* _Extrait_
Tourisme : une articulation entre tous les acteurs aussi nécessaire que complexe

Des représentants des régions, des acteurs privés et de la Banque des Territoires se sont retrouvés pour évoquer les grandes lignes d'une stratégie commune en matière de tourisme. Quitte à porter des visions diverses sur quelques points, comme la répartition des compétences ou les enjeux environnementaux.

"La question du tourisme est d'abord la question de l'État." En ouvrant les débats d'une rencontre organisée ce 24 mai par Régions de France et intitulée "Les régions et les entreprises au service du tourisme : de l’ambition commune à la mise en œuvre d’une stratégie d’excellence", Hervé Morin savait qu'il n'était "probablement pas dans le ton" de ce que l'on attendait. Pourtant, le président du conseil régional de Normandie a insisté, posant quelques questions pour expliquer sa position : "Combien de temps faut-il pour passer la douane, sortir de l'aéroport en France ? J'ai eu la chance de voyager, c'est dans notre pays qu'on a le service le plus dégradé avec des temps d'attente de 30 ou 45 minutes pour pouvoir simplement présenter son passeport. Deuxièmement, si vous voulez accueillir massivement des touristes, il faut que ceux-ci se sentent en sécurité. La France donne-t-elle l'image d'un pays où l'on peut se promener à toute heure du jour et de la nuit en toute sécurité ? On a tous en tête des images de bus chinois pillés à Paris. Le troisième sujet stratégique est celui des prélèvements obligatoires, dont le niveau nous place au sommet en Europe et dans l'OCDE. Pour l'investissement touristique, c'est une vraie question."

* _Exercice écrit_
Citez textuellement, s'il vous plaît, le passage de l'extrait sur le tourisme qui s'ouvre sur les mots comprenant « Tourisme : une » et se clôt sur « les enjeux environnementaux. ». Le matériel présenté ensuite provient d'une autre source.

* _Jeu de données_
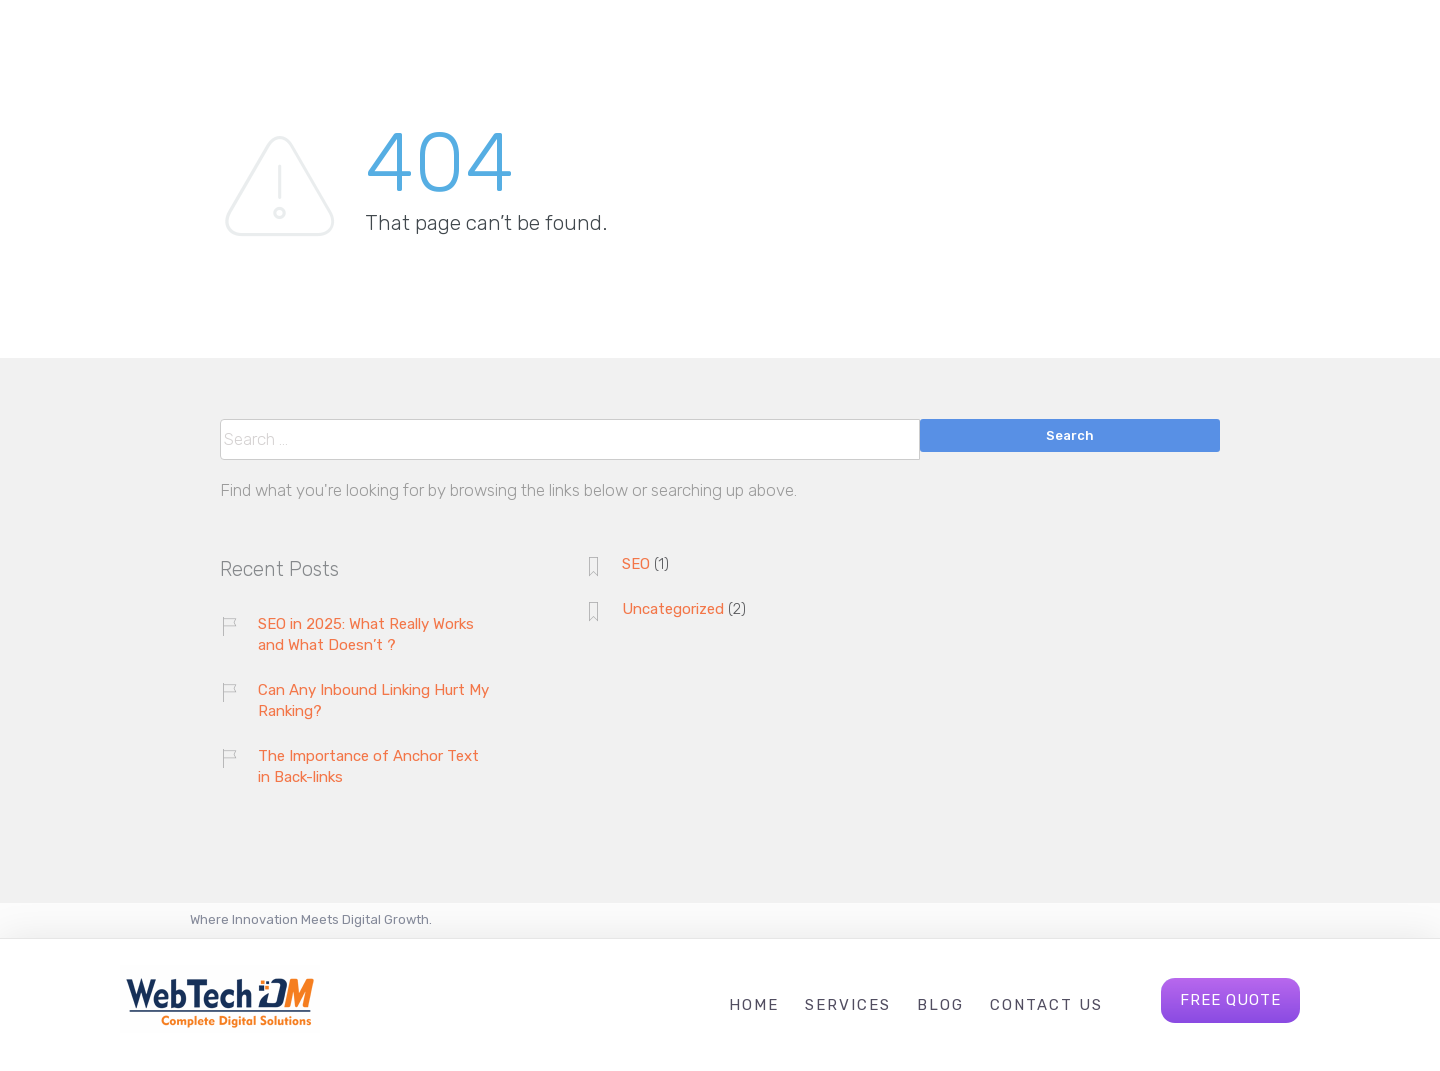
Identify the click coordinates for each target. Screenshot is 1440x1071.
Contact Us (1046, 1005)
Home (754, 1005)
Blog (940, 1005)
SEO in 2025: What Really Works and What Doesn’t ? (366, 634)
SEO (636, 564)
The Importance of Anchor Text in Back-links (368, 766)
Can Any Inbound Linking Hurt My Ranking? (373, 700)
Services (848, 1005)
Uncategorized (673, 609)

---

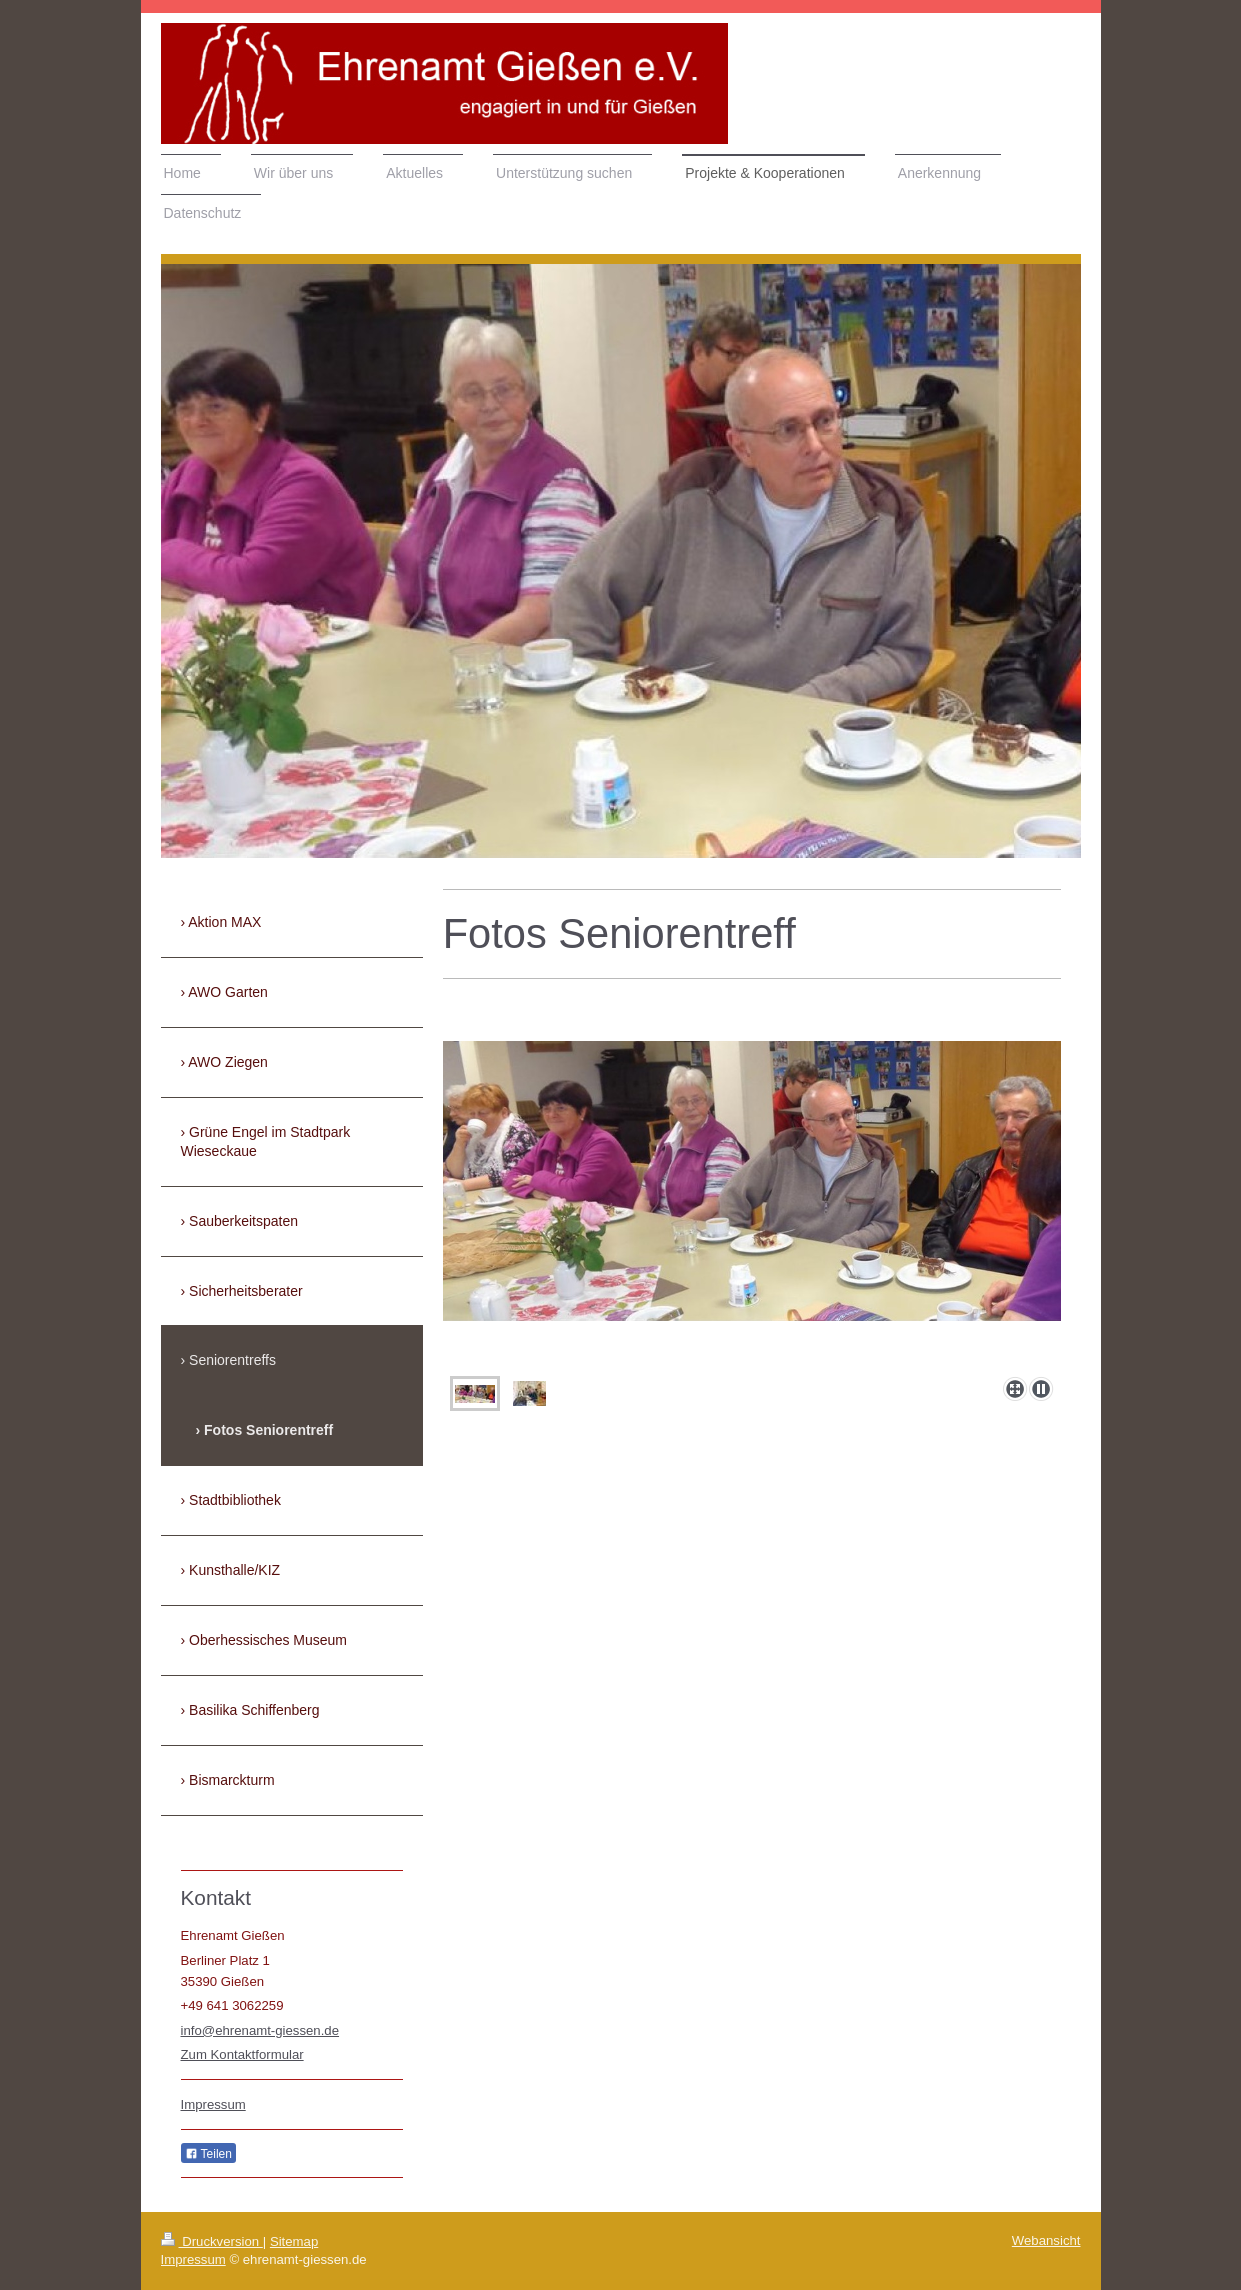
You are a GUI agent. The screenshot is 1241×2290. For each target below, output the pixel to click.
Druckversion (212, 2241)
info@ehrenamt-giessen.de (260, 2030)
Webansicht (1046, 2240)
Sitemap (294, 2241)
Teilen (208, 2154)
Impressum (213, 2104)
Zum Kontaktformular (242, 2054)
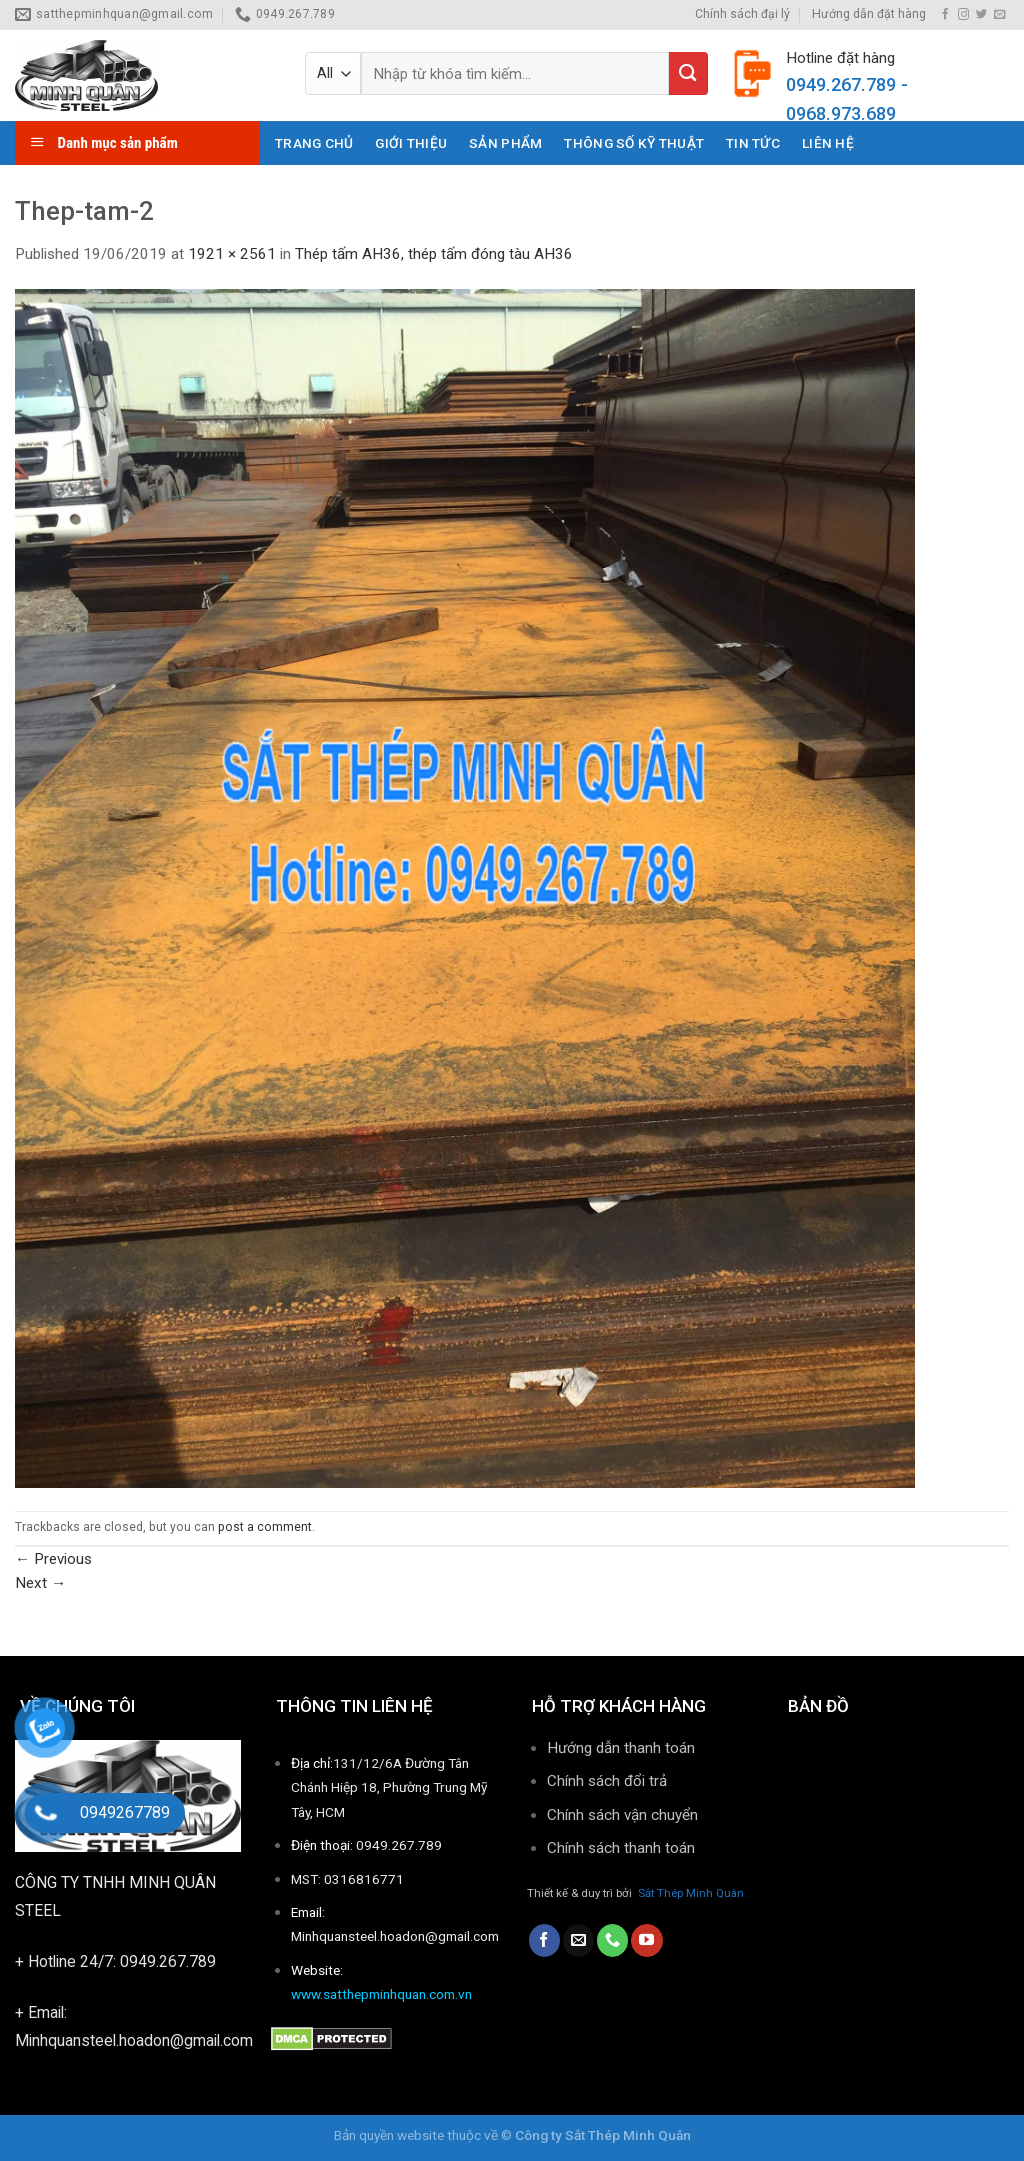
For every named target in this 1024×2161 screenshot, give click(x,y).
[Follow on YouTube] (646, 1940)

* * *

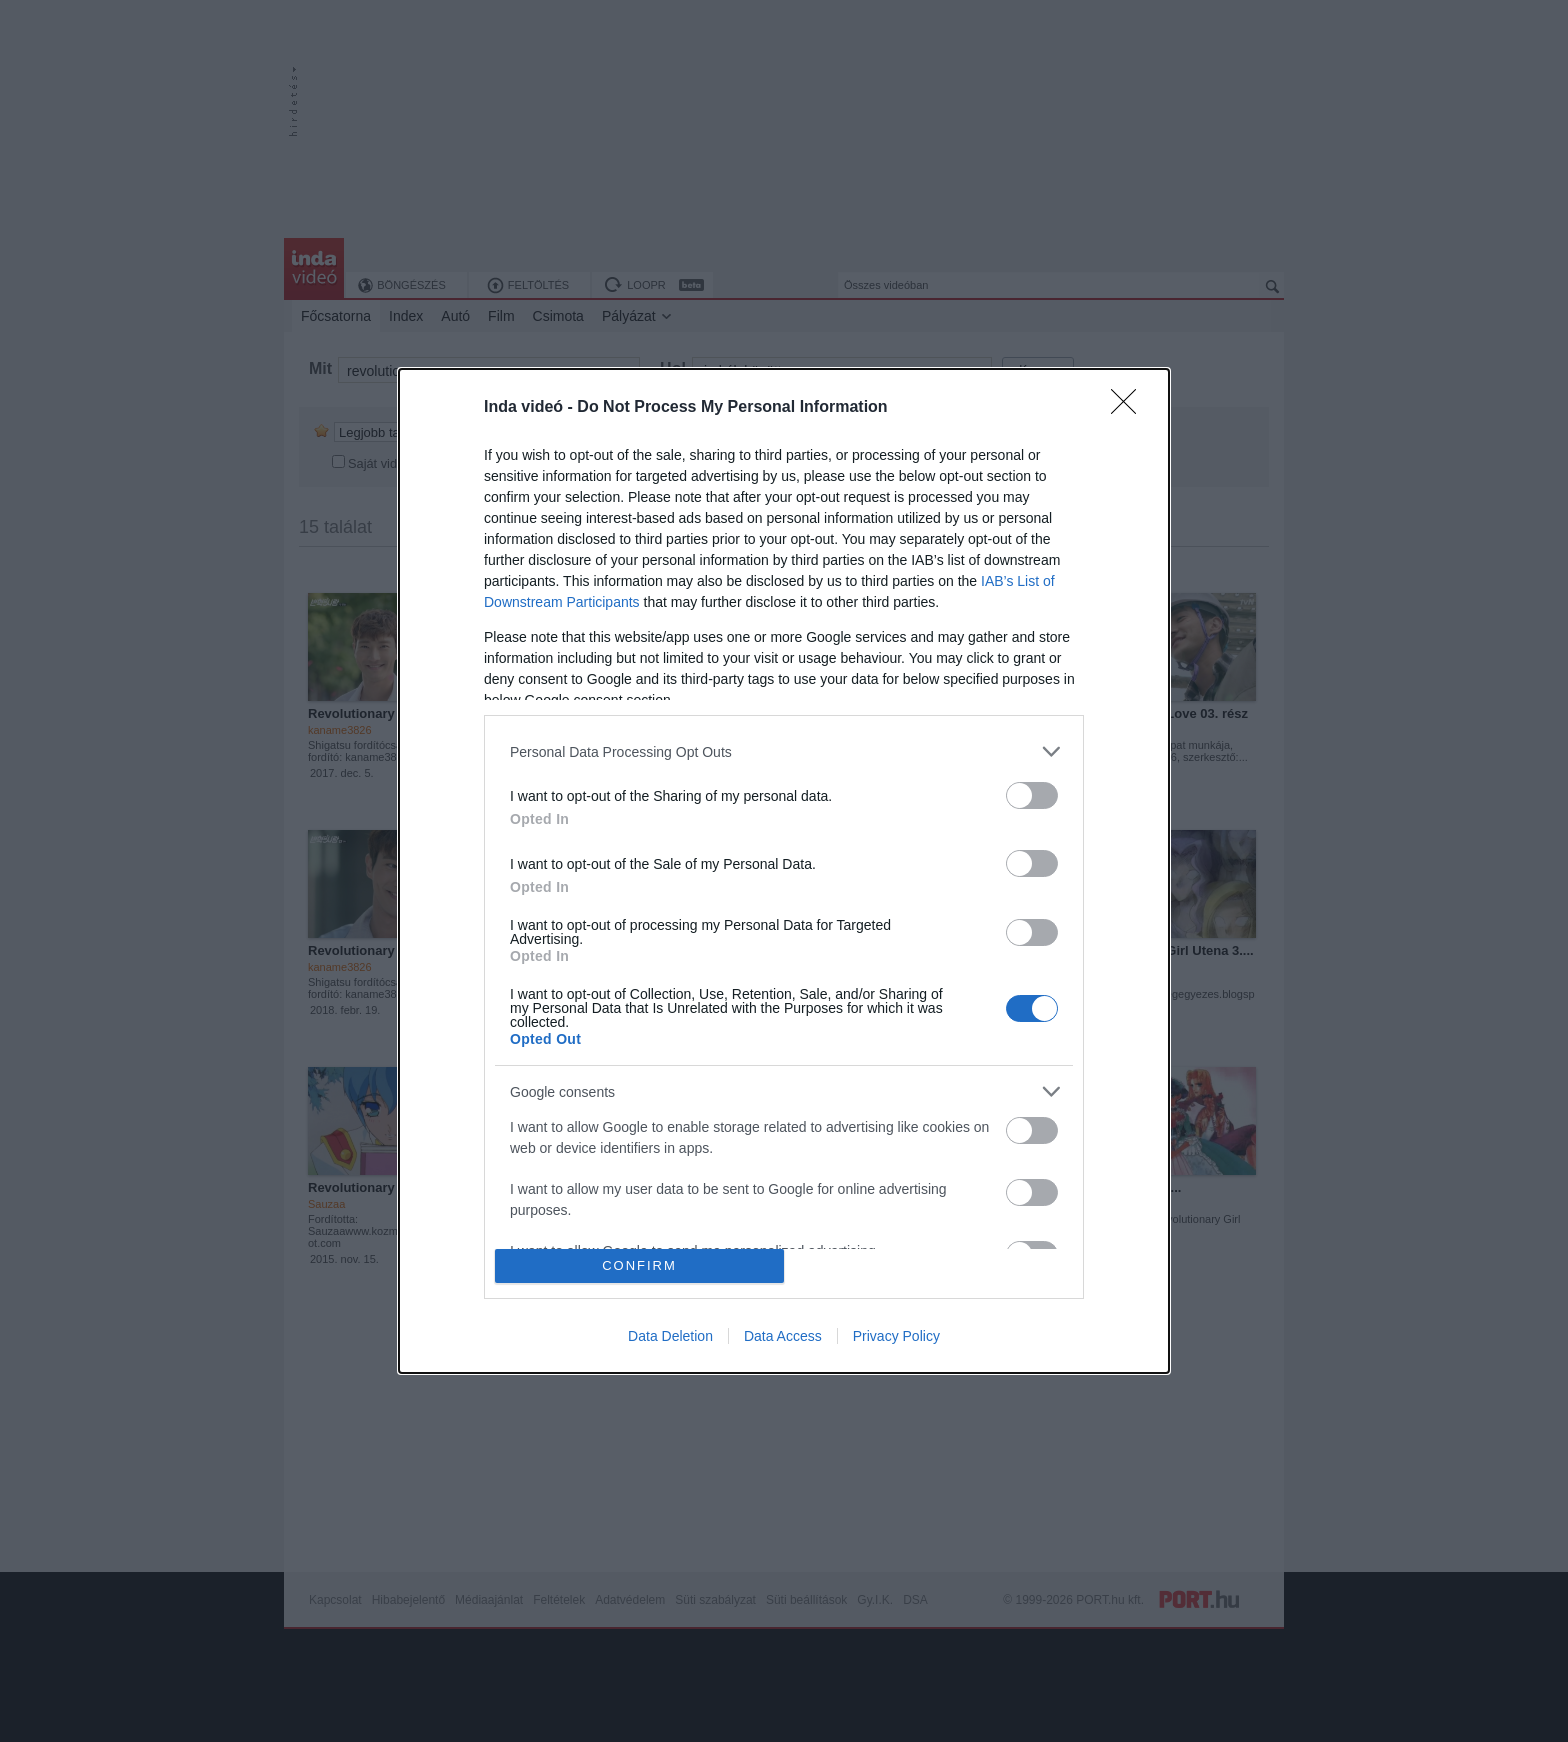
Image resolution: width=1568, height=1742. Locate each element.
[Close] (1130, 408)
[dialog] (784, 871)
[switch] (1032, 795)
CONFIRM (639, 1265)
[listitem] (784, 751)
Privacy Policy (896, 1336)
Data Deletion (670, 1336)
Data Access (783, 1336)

* _Réponse proposée_
Tourisme : une articulation entre tous les acteurs aussi nécessaire que complexe

Des représentants des régions, des acteurs privés et de la Banque des Territoires se sont retrouvés pour évoquer les grandes lignes d'une stratégie commune en matière de tourisme. Quitte à porter des visions diverses sur quelques points, comme la répartition des compétences ou les enjeux environnementaux.